Sela watched Ironfoot. He was handsome enough, clever, intelligent. Why couldn't she have fallen in love with him instead? He had his own complications, certainly, but she could happily have overlooked them.
Then again, there was a reason she'd been taken with Silverdun. As much as she hated to admit it, she could never have fallen for Ironfoot. He wasn't hard enough. At Silverdun's core was something dark and bitterly tough, and that was what drew her.
As if her thoughts of him had summoned him, Silverdun appeared at the entrance to the sanctuary, a young woman on his arm. Faella.
She was pretty, but not as pretty as Sela. She was young, too, barely out of her teens. She took in the sanctuary with a glance, her face haughty, her eyes fierce. She was used to having all eyes on her. Sela despised her instantly. She could have happily murdered her right there and then.
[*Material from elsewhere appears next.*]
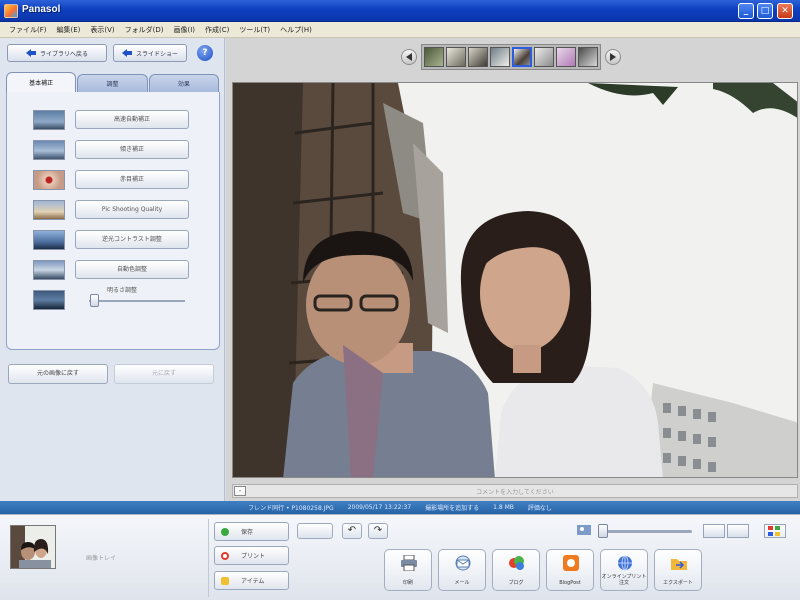 The image size is (800, 600). I want to click on fx-row-backlight: 逆光コントラスト調整, so click(114, 240).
She knew plenty of ways to do it.
For an instant Faella's eyes met hers, and she sensed that Faella knew exactly who she was, and exactly how she felt about Silverdun. Sela consciously avoided creating a thread with her. She had no desire to feel what this girl was feeling.
Faella smiled at her. Oh, how Sela wanted her dead.
"You must be Faella," said Ironfoot, bowing slightly in her direction. "Silverdun believes that you can help us with this. Is he right?"
Faella strode almost regally down the aisle, her gold-embroidered skirt brushing the carpet. "I'm certain that Lord Silverdun has overestimated my capacities," she said. "But I have a great power and I will do my best."
What horse dung. Great power, indeed. Insecure little girl. Sela couldn't help it; she reached out and let the thread form. It sprung up, perfectly white. Sela was baffled. She'd never seen a white thread before. She didn't know what it meant. Examining it more closely in her perceptions, though, she realized that this thread was actually many threads, of all colors intertwined. Only when she examined it from a distance did it appear white.
Who was this woman?
Her emotions, as she strode toward Silverdun, eased into Sela, and Sela saw something she couldn't believe. This haughty woman, this young ingenue, believed every word she said. Faella really did believe herself to be great, but believed it with a purity that astonished Sela. Not insecurity; quite the opposite. Utter confidence.
Faella stopped halfway down the aisle and looked at Sela. A small smile spread across her face. "Not what you expected?" she said. Embarrassed, Sela looked away.
Silverdun looked to Faella, then to Sela, and cringed visibly. Clearly a fear of his was being realized. So much the better.
Sela needed to stop being petty. There was work to do here.
"Lord Silverdun explained some of what needs to be done," said Faella, "but he left the technical details to you, Master Falores."
"Ironfoot will be fine, miss."
"As you wish."
Ironfoot began to explain the workings of his plan to Faella. She asked a num
ber of questions, urging Ironfoot to put the more esoteric details into terms she could grasp.
"I must say," she finally said, frowning, "I'm not sure I quite understand."
Sela bit her lip. "Perhaps I can help," she said.